Recuerda la guerra que hubo en los corredores de los gnomos; y cómo una vez las
hadas vinieron a buscar los ópalos que había en Tong Tong Tarrup; y la forma en que
los gigantes atravesaban los predios de abajo, mientras él los observaba desde su
puerta: recuerda demandas que todavía asombran a los dioses. Ni siquiera me ha
dicho quiénes moran en esas casas heladas allá en lo alto, en el mismo borde del
mundo, y eso que tiene fama de parlanchín. Entre los elfos, únicos seres vivos vistos
alguna vez a tan espantosa altitud, donde extraen turquesa en los más elevados riscos
de la Tierra, su nombre es el prototipo de la locuacidad con el que ridiculizan a los
habladores.
Su relato favorito cuando alguien le ofrece bash –droga a la que es adicto y por la que
se ofrecería en servicio de armas a los elfos en su guerra contra los goblins, o
viceversa, si los goblins le dieran más–, su relato favorito cuando está sosegado
físicamente por la droga y furiosamente excitado en lo mental, habla de una demanda
emprendida hace mucho tiempo, algo menos vendible que una conseja de vieja.

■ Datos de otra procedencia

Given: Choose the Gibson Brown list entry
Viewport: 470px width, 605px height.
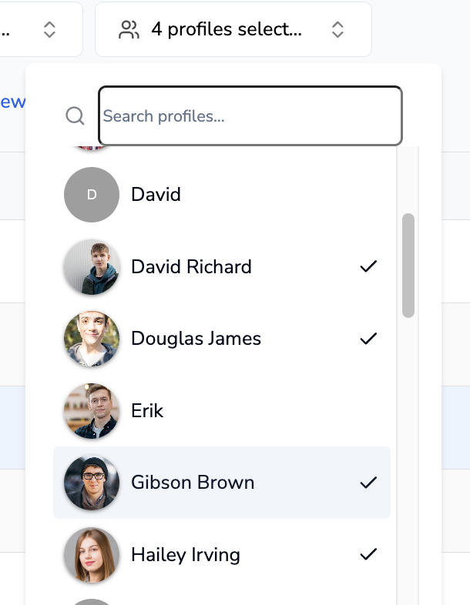Looking at the screenshot, I should pos(193,483).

Imagínenselo contándola. En primer término puede verse un anciano, enjuto y barbado,
y casi monstruosamente alto, que se repantinga en la entrada de una ciudad, elevada
sobre un risco de unas diez millas de altura poco más o menos; detrás unas casas, la
mayor parte de las cuales dan al este, iluminadas por el sol y la luna y las
constelaciones que conocemos; en la cumbre del risco, una casa que mira por encima
del Confín del Mundo, iluminada por el tenue resplandor de esos espacios
extraterrestres en los que un largo ocaso atenúa la luz de las estrellas. Le entrego mi
pequeña ofrenda de bash e inmediatamente un largo dedo índice y un sucio y ávido
pulgar cogen la droga. Al fondo, el misterio de esas casas silenciosas cuyos habitantes
no se sabe quiénes son, o qué servicio les presta el guardián, o qué pago recibe éste a
cambio, o si es mortal.
Imagínenselo en la puerta de esa increíble ciudad, después de haber ingerido en
silencio mi bash, tendiéndose a todo lo largo, reclinándose y poniéndose a hablar.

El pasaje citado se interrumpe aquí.